A Knights Tale

There are so many lessons to be learned from the story of Knight Capital losing nearly half a billion dollars as a result of a deployment gone wrong.

The Knight Capital Group (KCG N) was an American global financial services firm engaging in market making, electronic execution, and institutional sales and trading. According to the recent order (File No.3.15570) against Knight Capital by U.S. Securities and Exchange Commissionâ, Knight had, for many years used some software which broke up incoming “parent” orders into smaller “child” orders that were then transmitted to various exchanges or trading venues for execution. A tracking ‘cumulative quantity’ function counted the number of ‘child’ orders and stopped the process once the total of child orders matched the ‘parent’ and so the parent order had been completed. Back in the mists of time, some code had been added to it which was excuted if a particular flag was set. It was called ‘power peg’ and seems to have had a similar design and purpose, but, one guesses, would have shared the same tracking function. This code had been abandoned in 2003, but never deleted. In 2005, The tracking function was moved to an earlier point in the main process. It would seem from the account that, from that point, had that flag ever been set, the old ‘Power Peg’ would have been executed like Godzilla bursting from the ice, making child orders without limit without any tracking function. It wasn’t, presumably because the software that set the flag was removed.

In 2012, nearly a decade after ‘Power Peg’ was abandoned, Knight prepared a new module to their software to cope with the imminent Retail Liquidity Program (RLP) for the New York Stock Exchange. By this time, the flag had remained unused and someone made the fateful decision to reuse it, and replace the old ‘power peg’ code with this new RLP code. Had the two actions been done together in a single automated deployment, and the new deployment tested, all would have been well.

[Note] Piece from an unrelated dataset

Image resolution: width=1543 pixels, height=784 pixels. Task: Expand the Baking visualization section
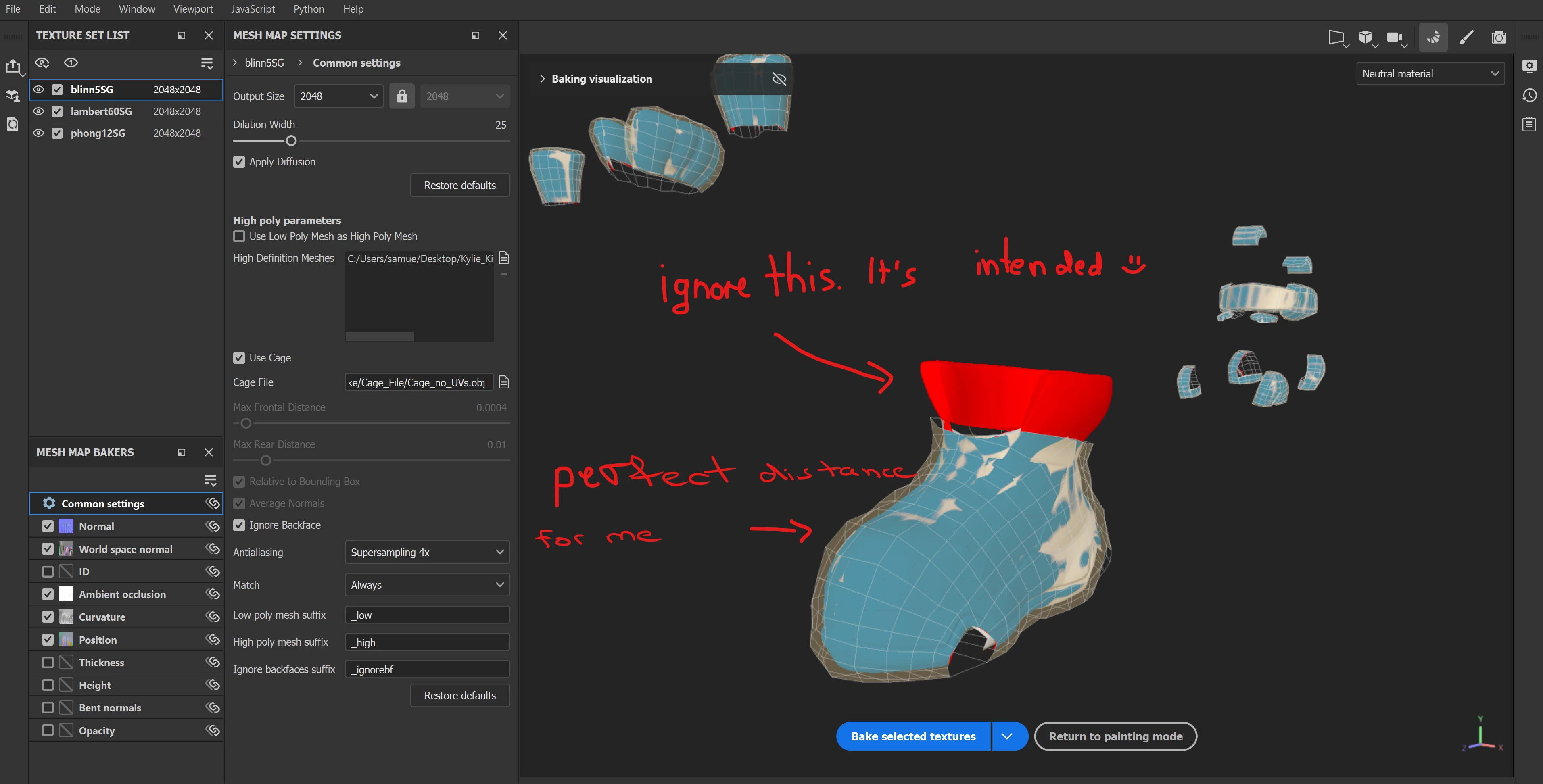[542, 79]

It wasn’t.

To quote…

“Beginning on July 27, 2012, Knight deployed the new RLP code in SMARS in stages by placing it on a limited number of servers in SMARS on successive days. During the deployment of the new code, however, one of Knight’s technicians did not copy the new code to one of the eight SMARS computer servers. Knight did not have a second technician review this deployment and no one at Knight realized that the Power Peg code had not been removed from the eighth server, nor the new RLP code added. Knight had no written procedures that required such a review.” (para 15)

“On August 1, Knight received orders from broker-dealers whose customers were eligible to participate in the RLP. The seven servers that received the new code processed these orders correctly. However, orders sent with the repurposed flag to the eighth server triggered the defective Power Peg code still present on that server. As a result, this server began sending child orders to certain trading centers for execution. Because the cumulative quantity function had been moved, this server continuously sent child orders, in rapid sequence, for each incoming parent order without regard to the number of share executions Knight had already received from trading centers. Although one part of Knight’s order handling system recognized that the parent orders had been filled, this information was not communicated to SMARS.” (para 16)

SMARS routed millions of orders into the market over a 45-minute period, and obtained over 4 million executions in 154 stocks for more than 397 million shares. By the time that Knight stopped sending the orders, Knight had assumed a net long position in 80 stocks of approximately $3.5 billion and a net short position in 74 stocks of approximately $3.15 billion. Knight’s shares dropped more than 20% after traders saw extreme volume spikes in a number of stocks, including preferred shares of Wells Fargo (JWF) and semiconductor company Spansion (CODE). Both stocks, which see roughly 100,000 trade per day, had changed hands more than 4 million times by late morning. Ultimately, Knight lost over $460 million from this wild 45 minutes of trading.

Obviously, I’m interested in all this because, at one time, I used to write trading systems for the City of London. Obviously, the US SEC is in a far better position than any of us to work out the failings of Knight’s IT department, and the report makes for painful reading. I can’t help observing, though, that even with the breathtaking mistakes all along the way, that a robust automated deployment process that was ‘all-or-nothing’, and tested from soup to nuts would have prevented the disaster. The report reads like a Greek Tragedy. All the way along one wants to shout ‘No! not that way!’ and ‘Aargh! Don’t do it!’. As the tragedy unfolds, the audience weeps for the players, trapped by a cruel fate.

All application development and deployment requires defense in depth. All IT goes wrong occasionally, but if there is a culture of defensive programming throughout, the consequences are usually containable. For financial systems, these defenses are required by statute, and ignored only by the foolish. Knight’s mistakes weren’t made by just one hapless sysadmin, but were progressive errors by an IT culture spanning at least ten years. One can spell these out, but I think they’re obvious. One can only hope that the industry studies what happened in detail, learns from the mistakes, and draws the right conclusions.